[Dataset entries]
__________________________________________________
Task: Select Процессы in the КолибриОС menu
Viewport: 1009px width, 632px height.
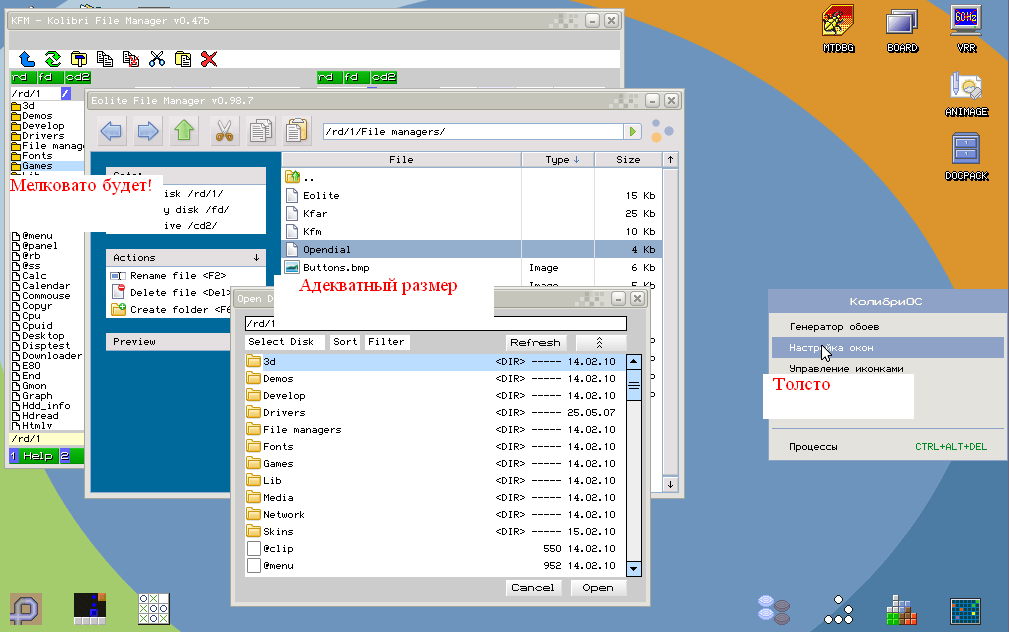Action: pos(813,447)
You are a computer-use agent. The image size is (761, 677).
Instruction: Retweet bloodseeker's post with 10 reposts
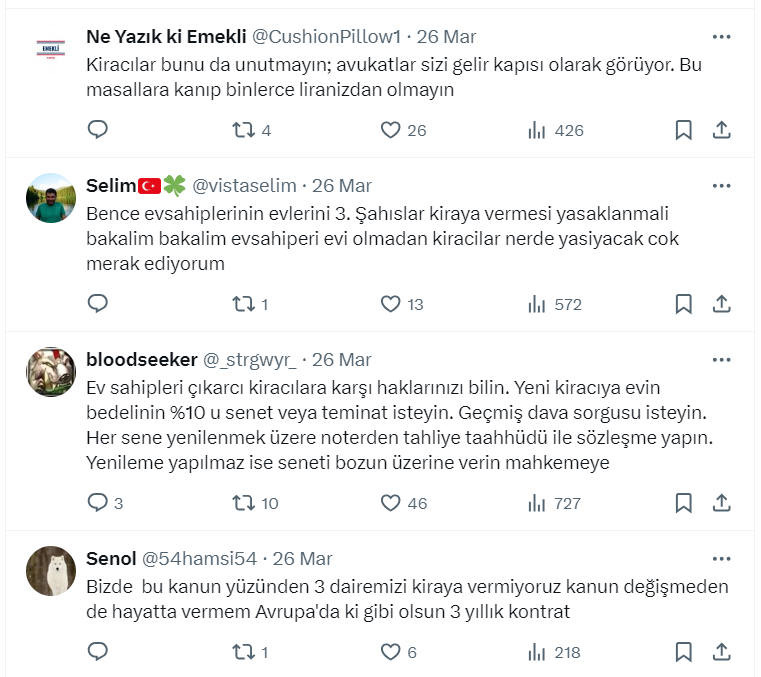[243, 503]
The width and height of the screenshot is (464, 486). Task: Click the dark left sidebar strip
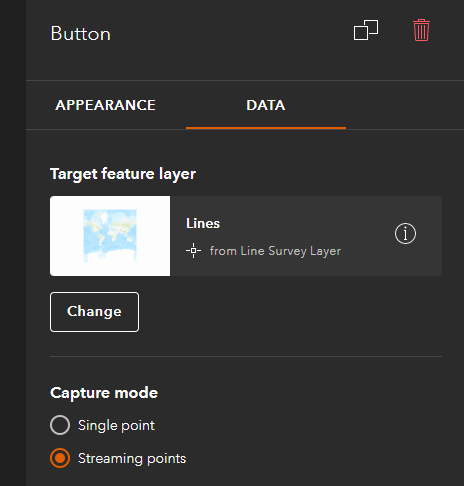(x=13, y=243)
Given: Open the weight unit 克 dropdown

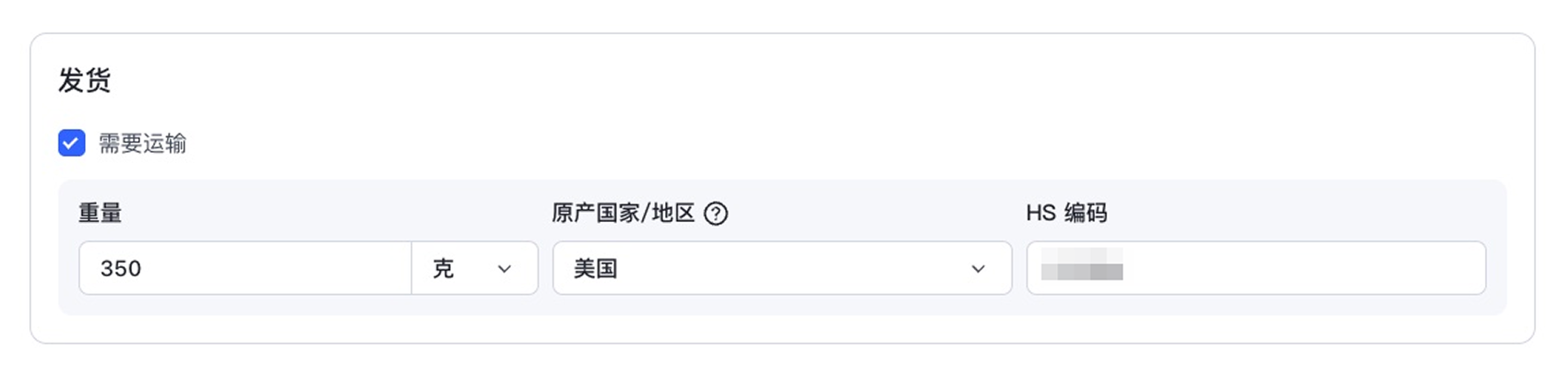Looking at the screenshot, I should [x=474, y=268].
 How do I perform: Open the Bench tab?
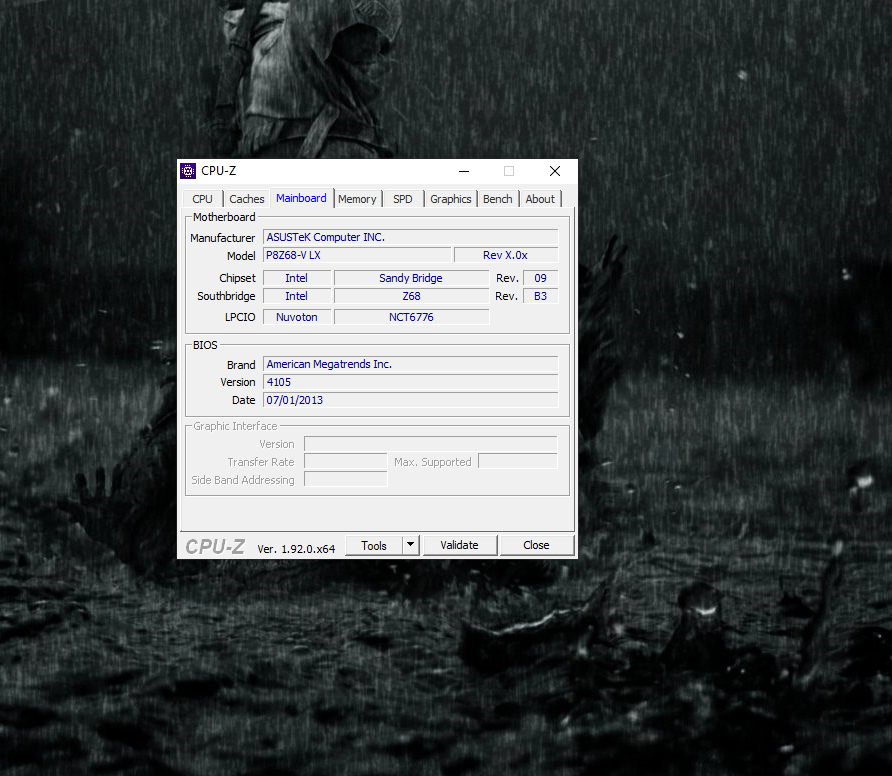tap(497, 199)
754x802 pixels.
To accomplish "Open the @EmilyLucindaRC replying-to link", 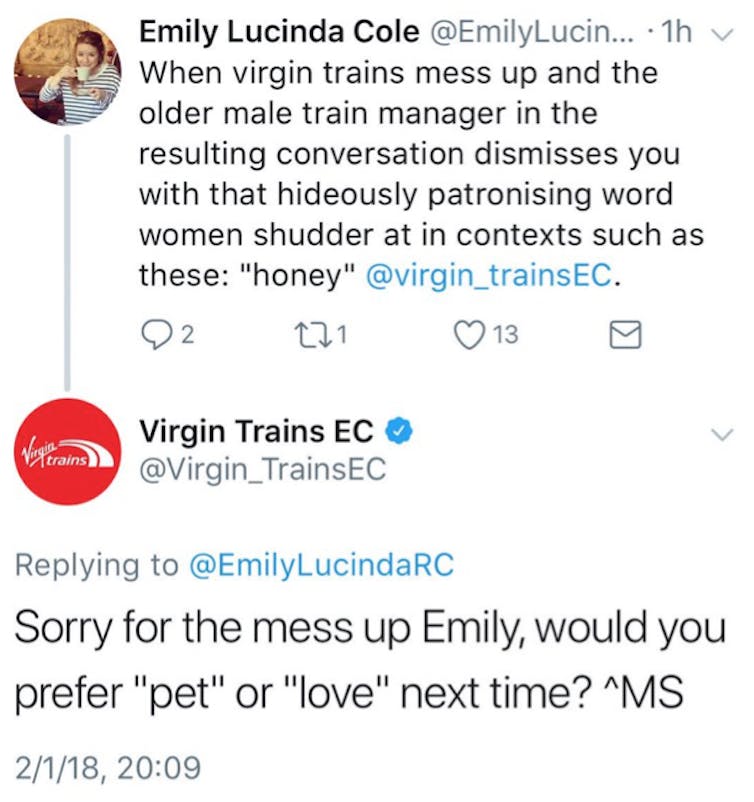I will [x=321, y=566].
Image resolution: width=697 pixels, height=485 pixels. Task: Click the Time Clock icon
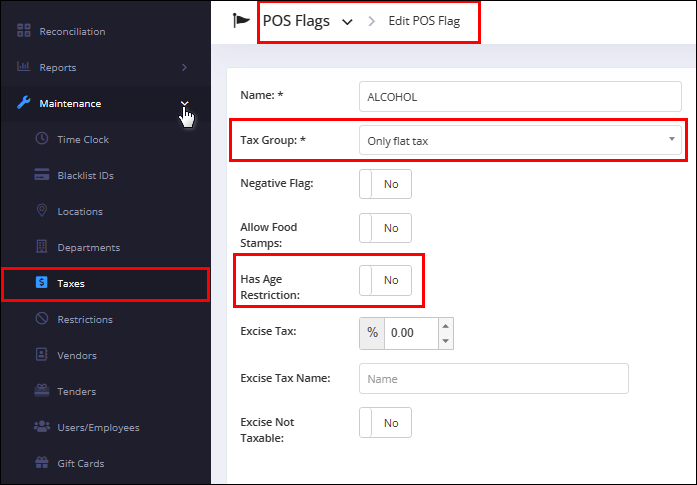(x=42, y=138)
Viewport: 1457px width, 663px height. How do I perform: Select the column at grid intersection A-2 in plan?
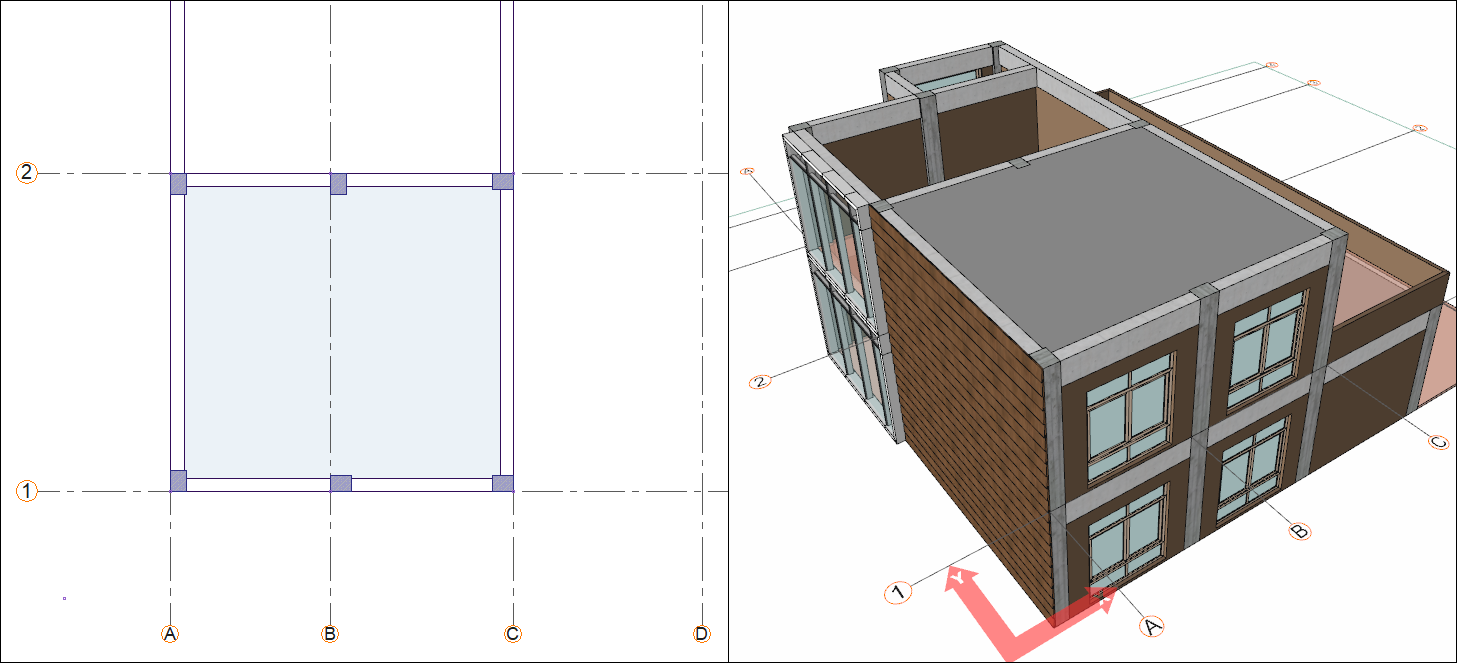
__________________________________________________
#### [What the task requires]
Show, from the records above, every line that includes "Select".

#### [Your response]
Task: Select Процессы in the КолибриОС menu
Viewport: 1457px width, 663px height. How do I perform: Select the column at grid intersection A-2 in plan?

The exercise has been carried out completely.